PG&E went bankrupt in 2001 during the California energy crisis, and emerged from reorganization in 2003 with a settlement that allowed the utility to pass on about $7 billion in costs on to its customers through increased rates. But its current liabilities are much larger, and could increase customers’ bills by an average of 14 percent if they’re fully passed on to customers through securitization, according to an analysis by Credit Suisse.
PG&E’s bankruptcy filing made clear that it will continue its operations, including fire prevention efforts. "Throughout this process, we are fully committed to enhancing our wildfire safety efforts, as well as helping restoration and rebuilding efforts across the communities impacted by the devastating Northern California wildfires," PG&E interim CEO John Simon said.
These promises will likely come up in a Wednesday hearing where the federal court judge overseeing PG&E’s criminal probation for its role in causing the deadly 2010 San Bruno pipeline explosion will consider ordering PG&E to reinspect, repair and clear vegetation from the entirety of its 106,000 miles of transmission and distribution grid by the start of summer this year. PG&E has stated in recent court filings that such an effort would require hiring hundreds of thousands of workers and cost between $75 billion and $150 billion.
U.S. District Judge William Alsup has also proposed ordering PG&E to shut off power to the grid in a far more aggressive manner, with the goal of causing “zero fires” in 2019. But the California Public Utilities Commission told the judge on Monday that his proposed order “will in all likelihood conflict with and frustrate the extensive federal statutory and state Constitutional and statutory regulatory scheme under which the CPUC regulates PG&E,” and that any pre-emptive de-energizing of the grid must be done “selectively" and “under carefully considered, specified conditions.”

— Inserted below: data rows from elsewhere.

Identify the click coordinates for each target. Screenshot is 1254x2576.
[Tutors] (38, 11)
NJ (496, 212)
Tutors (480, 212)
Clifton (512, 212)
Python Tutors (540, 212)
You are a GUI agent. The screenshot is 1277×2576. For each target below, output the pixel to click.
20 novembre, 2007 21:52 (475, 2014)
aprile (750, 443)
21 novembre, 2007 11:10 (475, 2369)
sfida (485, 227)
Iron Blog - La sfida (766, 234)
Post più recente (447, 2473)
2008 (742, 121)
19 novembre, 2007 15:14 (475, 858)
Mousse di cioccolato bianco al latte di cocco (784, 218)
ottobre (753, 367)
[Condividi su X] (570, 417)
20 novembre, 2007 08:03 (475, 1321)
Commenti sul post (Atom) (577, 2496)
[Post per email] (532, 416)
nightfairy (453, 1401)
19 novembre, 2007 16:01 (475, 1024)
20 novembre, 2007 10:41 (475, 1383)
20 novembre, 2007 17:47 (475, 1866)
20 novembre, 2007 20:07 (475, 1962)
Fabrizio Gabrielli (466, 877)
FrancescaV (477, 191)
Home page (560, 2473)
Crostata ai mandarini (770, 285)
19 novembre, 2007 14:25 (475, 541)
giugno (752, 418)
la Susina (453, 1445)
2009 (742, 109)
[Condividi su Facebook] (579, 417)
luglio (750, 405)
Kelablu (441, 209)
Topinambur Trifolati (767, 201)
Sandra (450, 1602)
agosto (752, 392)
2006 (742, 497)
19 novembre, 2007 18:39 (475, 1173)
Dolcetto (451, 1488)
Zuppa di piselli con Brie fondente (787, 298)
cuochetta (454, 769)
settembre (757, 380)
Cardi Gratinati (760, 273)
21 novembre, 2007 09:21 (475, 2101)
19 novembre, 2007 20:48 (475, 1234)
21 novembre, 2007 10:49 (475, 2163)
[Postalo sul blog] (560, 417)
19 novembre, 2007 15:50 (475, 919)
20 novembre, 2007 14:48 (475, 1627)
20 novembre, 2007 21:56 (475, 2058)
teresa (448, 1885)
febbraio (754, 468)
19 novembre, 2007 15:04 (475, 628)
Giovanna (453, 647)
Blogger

PG&E may also seek to renegotiate many of its power-purchase agreements (PPAs) with older solar projects that sell power at far higher prices than today’s market rates — a move that could save the utility about $2.2 billion a year, according to Credit Suisse. Last week, NextEra Energy and Consolidated Edison, which sell PG&E solar power under PPAs that could be subject to renegotiation, asked the Federal Energy Regulatory Commission to use its authority to review any contract modifications to see if they’re in the public interest before they’re breached in bankruptcy.
FERC responded with a Friday order saying it has “concurrent jurisdiction” with bankruptcy courts over these kinds of PPA renegotiations — a stance that’s not necessarily backed up by federal case law on the matter, as PG&E pointed out in its own filing asking FERC to reject NextEra’s petition. UPDATE: in Tuesday bankruptcy court filings, PG&E identified about $42 billion in power purchase agreements with 350 companies, representing 13,668 megawatts of contracted capacity, that it will ask for permission to renegotiate or abrogate.